References 7 and 10 from the original publication [1] have now been removed. Also, the following citations have now been inserted as references 6, 10, 12, 15, and 16 into the Introduction. With this correction, the order of some references has been adjusted accordingly.

• 6.Meena, K.R.; Kanwar, S.S. Lipopeptides as Antifungal and Antibacterial Agents: Applications in Food Safety and Therapeutics. BioMed Res. Int. 2015, 2015, 473050. https://doi.org/10.1155/2015/473050.
• 10.Inès, M.; Dhouha, G. Lipopeptide Surfactants: Production, Recovery and Pore Forming Capacity. Peptides 2015, 71, 100–112. https://doi.org/10.1016/j.peptides.2015.07.006.
• 12.Kourmentza, C.; Freitas, F.; Alves, V.; Reis, M.A.M. Microbial conversion of waste and surplus materials into high-value added products: the case of biosurfactants. In Microbial Applications; Kalia, V., Kumar, P., Eds.; Springer: Cham, Switzerland, 2017; Volume 1, pp. 29–77. https://doi.org/10.1007/978-3-319-52666-9_2.
• 15.Sharma, R.K.; Dey, G.; Banerjee, P.; Maity, J.P.; Lu, C.M.; Siddique, J.A.; Wang, S.C.; Chatterjee, N.; Das, K.; Chen, C.Y. New Aspects of Lipopeptide-Incorporated Nanoparticle Synthesis and Recent Advancements in Biomedical and Environmental Sciences: A Review. J. Mater. Chem. B 2023, 11, 10–32. https://doi.org/10.1039/D2TB01564A.
• 16.Christopher, F.C.; Ponnusamy, S.K.; Ganesan, J.J.; Ramamurthy, R. Investigating the Prospects of Bacterial Biosurfactants for Metal Nanoparticle Synthesis—A Comprehensive Review. IET Nanobiotechnol. 2019, 13, 243. https://doi.org/10.1049/iet-nbt.2018.5184.
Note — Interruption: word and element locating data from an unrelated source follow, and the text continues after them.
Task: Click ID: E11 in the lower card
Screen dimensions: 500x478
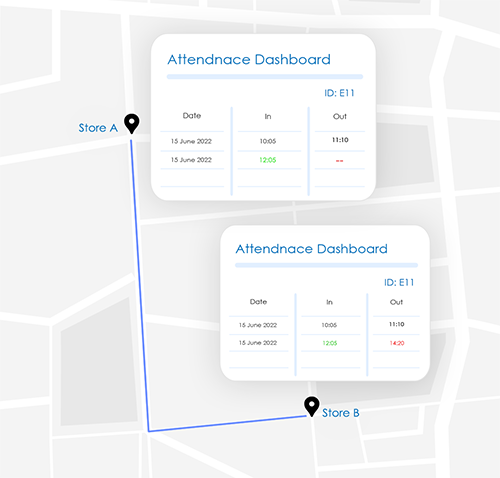Action: (x=399, y=283)
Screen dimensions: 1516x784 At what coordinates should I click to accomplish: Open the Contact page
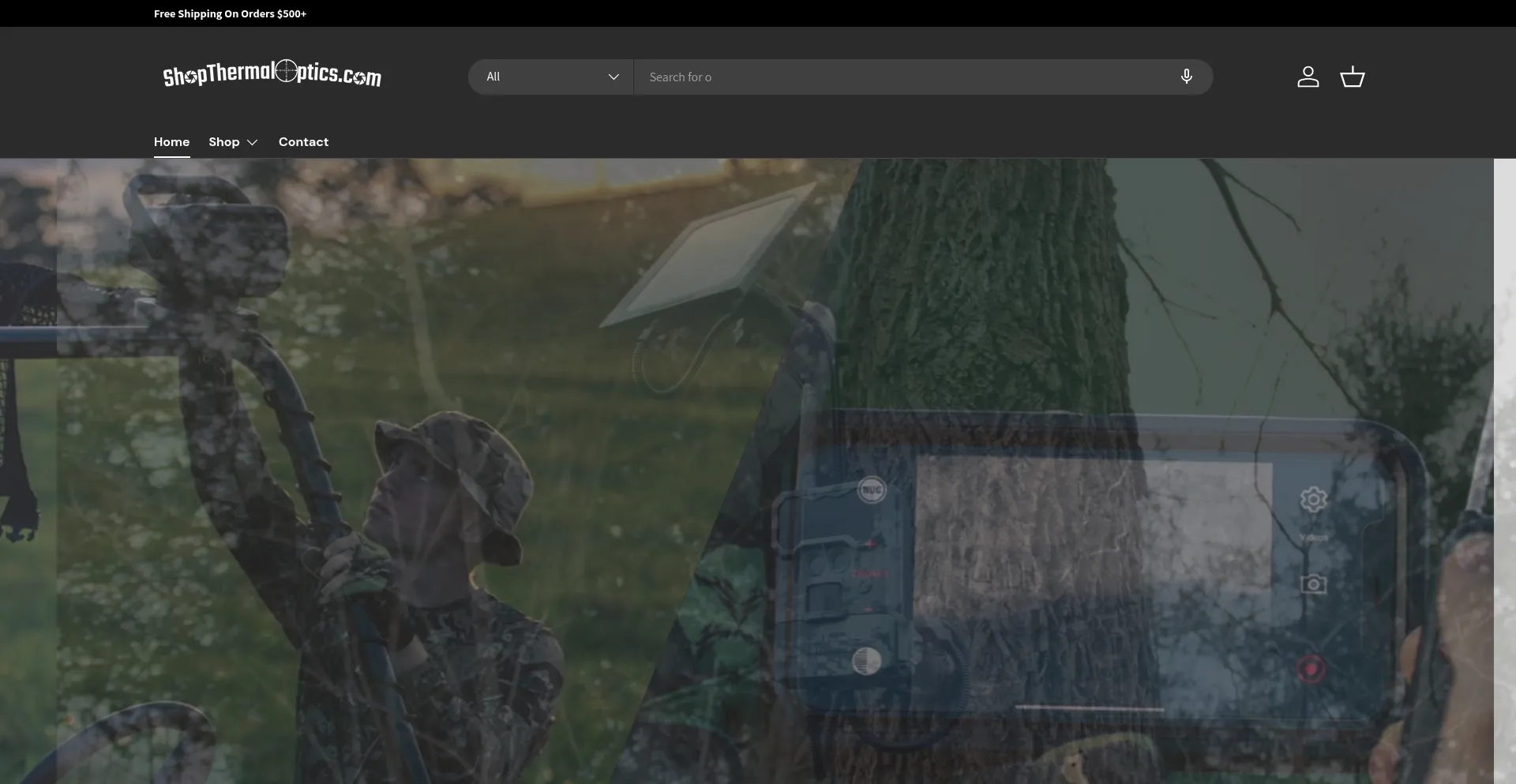(x=303, y=142)
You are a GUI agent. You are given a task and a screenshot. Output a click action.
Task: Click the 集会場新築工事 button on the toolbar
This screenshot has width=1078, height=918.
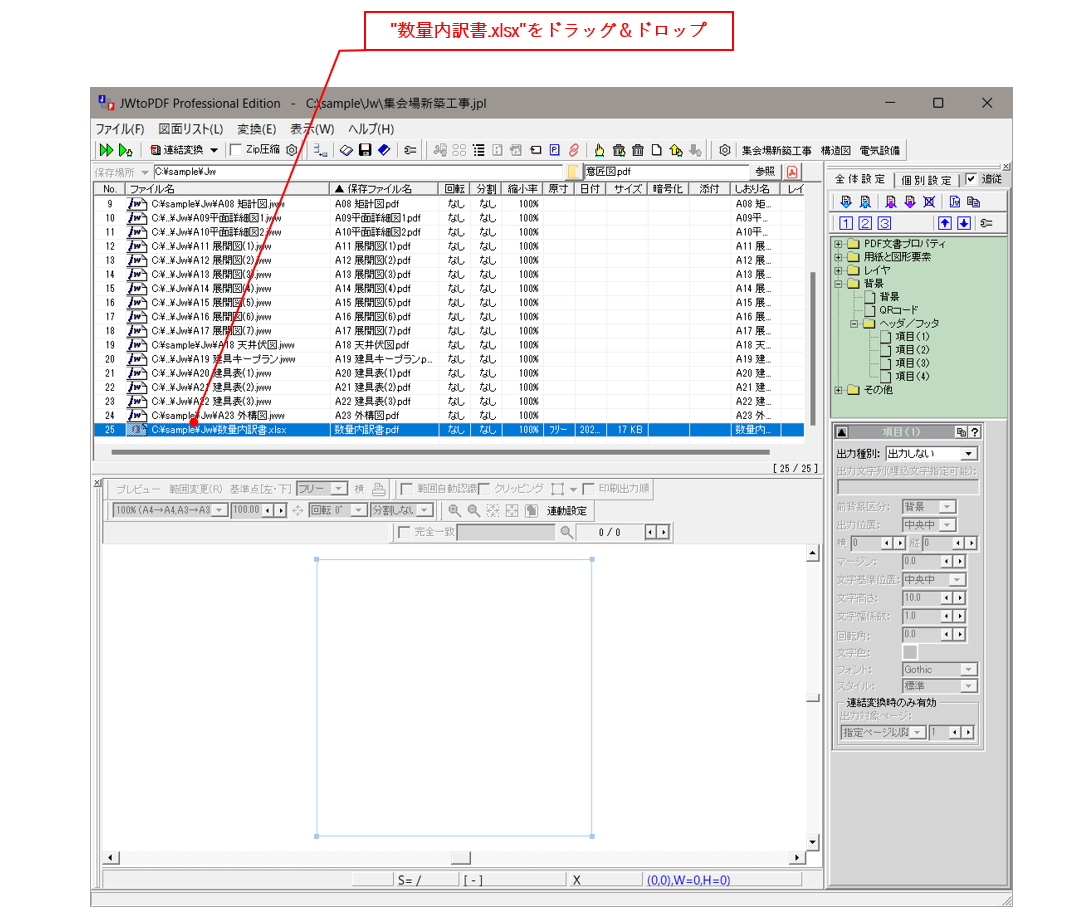point(776,150)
Missing Conflict of Interest

In the original publication [1], the Conflicts of Interest statement of authors Giovanni Baldi and Valentina Dami were not included. The updated Conflict of Interest has been added as follows:

Giovanni Baldi and Valentina Dami was employed by the company Ce.Ri.Col, Colorobbia Consulting S.R.L. The remaining authors declare that the research was conducted in the absence of any commercial or financial relationships that could be construed as a potential conflict of interest.

Author’s Information

This article has been republished with a minor update to the correspondence contact information.

The authors state that the scientific conclusions are unaffected. This correction was approved by the Academic Editor. The original publication has also been updated.